I have witnessed how dignity is stripped bit by bit off an ordinary Kashmiri on a daily basis. I have seen how abuse is internalised. I have been unnerved by the sight of adolescent school girls shrieking abuses at the roll of concertina wire carelessly strewn on a side road that was used as a shortcut by pedestrians, including me. I have been saddened by the sight of elderly taxi driver standing in a queue at a random checkpoint with his papers in freezing cold while I waited in the heated car.
Only an outsider, who visits Kashmir frequently, can understand how dehumanising the violence of everyday life in the Valley is. How it eats away at your body, your soul and something as ordinary as the right to take offence.
Here’s another anecdote from one of my visits. Sometimes in the summer of 2011, I had gone to interview the top army officer in Kashmir, the GOC 15 Corps along with my local photographer. After the interview, he presented mementos to me and my colleague from FORCE. To the photographer he discreetly handed over an envelope.

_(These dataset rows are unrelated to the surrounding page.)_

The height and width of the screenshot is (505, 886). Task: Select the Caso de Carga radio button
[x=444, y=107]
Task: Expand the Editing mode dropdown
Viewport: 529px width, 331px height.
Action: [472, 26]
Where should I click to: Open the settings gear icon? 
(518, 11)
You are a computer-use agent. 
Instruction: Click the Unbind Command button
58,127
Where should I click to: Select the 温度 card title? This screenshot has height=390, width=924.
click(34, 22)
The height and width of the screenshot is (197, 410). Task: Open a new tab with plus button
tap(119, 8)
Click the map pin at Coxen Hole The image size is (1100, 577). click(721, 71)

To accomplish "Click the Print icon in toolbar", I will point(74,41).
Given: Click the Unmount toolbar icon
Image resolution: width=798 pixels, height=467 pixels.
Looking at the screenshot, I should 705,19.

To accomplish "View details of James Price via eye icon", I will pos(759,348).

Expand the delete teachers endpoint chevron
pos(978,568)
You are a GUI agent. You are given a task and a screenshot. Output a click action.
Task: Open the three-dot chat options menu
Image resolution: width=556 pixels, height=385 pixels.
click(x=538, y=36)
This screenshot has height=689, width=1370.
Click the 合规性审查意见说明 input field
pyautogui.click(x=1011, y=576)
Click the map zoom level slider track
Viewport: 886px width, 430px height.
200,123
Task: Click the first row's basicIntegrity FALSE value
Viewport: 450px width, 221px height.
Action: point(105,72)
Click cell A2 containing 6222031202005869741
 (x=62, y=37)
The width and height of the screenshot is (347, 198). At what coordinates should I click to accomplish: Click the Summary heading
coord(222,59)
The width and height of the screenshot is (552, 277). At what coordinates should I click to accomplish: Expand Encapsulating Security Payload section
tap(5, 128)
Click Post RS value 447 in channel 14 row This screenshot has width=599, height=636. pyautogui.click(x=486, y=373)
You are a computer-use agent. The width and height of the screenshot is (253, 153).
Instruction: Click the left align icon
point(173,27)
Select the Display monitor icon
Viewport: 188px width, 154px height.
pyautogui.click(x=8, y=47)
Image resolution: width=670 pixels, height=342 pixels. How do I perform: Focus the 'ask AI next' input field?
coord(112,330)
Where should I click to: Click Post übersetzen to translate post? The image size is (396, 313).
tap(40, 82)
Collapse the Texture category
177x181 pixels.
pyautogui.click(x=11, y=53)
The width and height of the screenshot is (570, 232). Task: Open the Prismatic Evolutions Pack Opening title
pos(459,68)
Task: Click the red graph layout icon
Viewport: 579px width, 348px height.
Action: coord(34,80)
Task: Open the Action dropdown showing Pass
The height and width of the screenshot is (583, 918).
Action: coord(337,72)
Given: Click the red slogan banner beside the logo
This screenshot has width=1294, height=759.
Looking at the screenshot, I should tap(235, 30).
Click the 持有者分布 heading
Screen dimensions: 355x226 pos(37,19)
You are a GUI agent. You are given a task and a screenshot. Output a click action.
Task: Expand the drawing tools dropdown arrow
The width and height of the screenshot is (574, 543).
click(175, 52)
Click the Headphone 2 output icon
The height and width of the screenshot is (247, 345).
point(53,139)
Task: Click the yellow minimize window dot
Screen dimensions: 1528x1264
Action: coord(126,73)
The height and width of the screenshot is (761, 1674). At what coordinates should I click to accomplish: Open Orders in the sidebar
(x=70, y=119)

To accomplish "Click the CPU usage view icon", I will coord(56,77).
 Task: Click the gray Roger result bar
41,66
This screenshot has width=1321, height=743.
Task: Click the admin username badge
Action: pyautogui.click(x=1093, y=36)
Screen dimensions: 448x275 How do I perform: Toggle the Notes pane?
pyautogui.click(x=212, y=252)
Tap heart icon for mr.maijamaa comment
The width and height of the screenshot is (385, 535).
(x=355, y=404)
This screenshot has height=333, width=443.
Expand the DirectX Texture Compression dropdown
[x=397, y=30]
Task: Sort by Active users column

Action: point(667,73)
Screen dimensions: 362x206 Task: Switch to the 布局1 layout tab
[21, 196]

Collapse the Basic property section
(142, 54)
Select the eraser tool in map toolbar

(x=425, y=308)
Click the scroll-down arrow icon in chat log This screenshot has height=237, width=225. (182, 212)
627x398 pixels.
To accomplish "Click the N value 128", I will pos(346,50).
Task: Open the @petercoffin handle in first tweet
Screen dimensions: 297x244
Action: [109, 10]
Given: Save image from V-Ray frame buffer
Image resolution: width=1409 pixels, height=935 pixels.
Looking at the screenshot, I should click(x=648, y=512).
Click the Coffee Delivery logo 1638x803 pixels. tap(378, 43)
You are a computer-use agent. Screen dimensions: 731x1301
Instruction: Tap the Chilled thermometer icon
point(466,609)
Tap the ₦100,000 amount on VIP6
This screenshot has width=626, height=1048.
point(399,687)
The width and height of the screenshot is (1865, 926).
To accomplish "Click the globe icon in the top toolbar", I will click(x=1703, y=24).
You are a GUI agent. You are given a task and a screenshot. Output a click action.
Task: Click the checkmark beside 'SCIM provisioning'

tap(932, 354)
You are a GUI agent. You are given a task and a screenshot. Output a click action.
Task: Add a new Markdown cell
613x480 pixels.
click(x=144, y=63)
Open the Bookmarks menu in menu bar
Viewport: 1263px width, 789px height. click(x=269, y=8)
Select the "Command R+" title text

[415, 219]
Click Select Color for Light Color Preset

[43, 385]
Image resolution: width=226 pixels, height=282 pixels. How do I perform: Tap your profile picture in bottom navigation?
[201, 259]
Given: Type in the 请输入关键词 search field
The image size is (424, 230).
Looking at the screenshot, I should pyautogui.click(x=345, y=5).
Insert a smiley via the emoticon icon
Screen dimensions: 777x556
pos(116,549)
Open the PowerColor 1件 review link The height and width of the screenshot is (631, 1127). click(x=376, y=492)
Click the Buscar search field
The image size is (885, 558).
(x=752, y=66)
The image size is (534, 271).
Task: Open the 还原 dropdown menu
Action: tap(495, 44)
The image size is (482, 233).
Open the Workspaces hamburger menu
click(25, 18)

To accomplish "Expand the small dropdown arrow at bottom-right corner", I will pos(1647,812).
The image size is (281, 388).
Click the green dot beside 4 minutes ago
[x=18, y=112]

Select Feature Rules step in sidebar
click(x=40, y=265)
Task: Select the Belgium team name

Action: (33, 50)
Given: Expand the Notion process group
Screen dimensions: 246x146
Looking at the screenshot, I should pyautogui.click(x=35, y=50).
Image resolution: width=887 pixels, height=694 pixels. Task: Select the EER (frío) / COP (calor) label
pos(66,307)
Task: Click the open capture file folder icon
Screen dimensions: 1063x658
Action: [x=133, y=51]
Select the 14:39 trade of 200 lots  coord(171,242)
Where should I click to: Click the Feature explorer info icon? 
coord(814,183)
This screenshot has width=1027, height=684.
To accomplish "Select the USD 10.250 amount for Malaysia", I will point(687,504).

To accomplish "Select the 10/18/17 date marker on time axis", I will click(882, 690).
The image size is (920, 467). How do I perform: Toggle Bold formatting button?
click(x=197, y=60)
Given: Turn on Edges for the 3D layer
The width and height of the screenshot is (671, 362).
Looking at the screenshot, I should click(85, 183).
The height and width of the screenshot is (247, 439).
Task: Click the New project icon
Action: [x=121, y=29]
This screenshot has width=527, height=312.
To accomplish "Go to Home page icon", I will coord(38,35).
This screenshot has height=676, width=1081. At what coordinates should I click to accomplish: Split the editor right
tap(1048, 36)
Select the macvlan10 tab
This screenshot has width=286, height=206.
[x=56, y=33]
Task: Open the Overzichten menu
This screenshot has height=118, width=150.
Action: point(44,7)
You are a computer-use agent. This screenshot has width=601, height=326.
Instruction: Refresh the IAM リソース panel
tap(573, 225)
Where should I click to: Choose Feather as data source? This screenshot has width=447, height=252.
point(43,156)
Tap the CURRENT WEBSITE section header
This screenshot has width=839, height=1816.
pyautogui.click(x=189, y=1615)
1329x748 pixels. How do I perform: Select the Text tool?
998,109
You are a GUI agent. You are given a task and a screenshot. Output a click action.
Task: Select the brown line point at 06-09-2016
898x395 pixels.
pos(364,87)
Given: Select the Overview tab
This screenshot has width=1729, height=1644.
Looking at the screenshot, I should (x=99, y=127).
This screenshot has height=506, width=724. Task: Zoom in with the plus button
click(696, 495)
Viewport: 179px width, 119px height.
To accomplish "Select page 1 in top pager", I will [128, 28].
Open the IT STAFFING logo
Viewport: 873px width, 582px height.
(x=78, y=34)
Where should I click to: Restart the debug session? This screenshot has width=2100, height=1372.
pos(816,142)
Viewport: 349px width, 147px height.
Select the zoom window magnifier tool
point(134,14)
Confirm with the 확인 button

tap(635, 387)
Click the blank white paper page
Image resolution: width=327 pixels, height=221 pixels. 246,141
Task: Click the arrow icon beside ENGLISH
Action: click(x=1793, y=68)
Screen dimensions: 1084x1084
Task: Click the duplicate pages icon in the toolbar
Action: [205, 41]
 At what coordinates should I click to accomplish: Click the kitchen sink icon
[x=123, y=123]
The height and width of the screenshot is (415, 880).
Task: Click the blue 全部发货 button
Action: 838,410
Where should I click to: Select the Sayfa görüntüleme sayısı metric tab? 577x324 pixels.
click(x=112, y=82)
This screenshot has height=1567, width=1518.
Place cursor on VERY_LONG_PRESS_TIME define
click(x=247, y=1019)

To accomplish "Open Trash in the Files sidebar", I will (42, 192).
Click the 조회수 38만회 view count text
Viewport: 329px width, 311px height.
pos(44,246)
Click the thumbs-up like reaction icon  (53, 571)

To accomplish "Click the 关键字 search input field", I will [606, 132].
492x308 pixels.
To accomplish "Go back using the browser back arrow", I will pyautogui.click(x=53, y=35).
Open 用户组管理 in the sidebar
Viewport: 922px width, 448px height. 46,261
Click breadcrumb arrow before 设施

The moment we got in our car, the photographer handed over the envelope to me. It contained a 500 rupee note. It took a moment for me to realise what it was. The photographer was both livid and sad. I was embarrassed. I murmured that he could return it to the GOC when he met him next. We both knew that it was a preposterous idea. How on earth will he have the opportunity to see the commander so closely to return the envelope? More importantly, can he afford to offend the top military commander in the Valley by returning the tip he has given to a Kashmiri journalist?
My confidence in my democratic rights gave me the courage to take umbrage. Not a Kashmiri. A Kashmiri has no right to be offended. To stay alive, he has to be complicit in his own humiliation. To understand this, among other things, you have to be an outsider.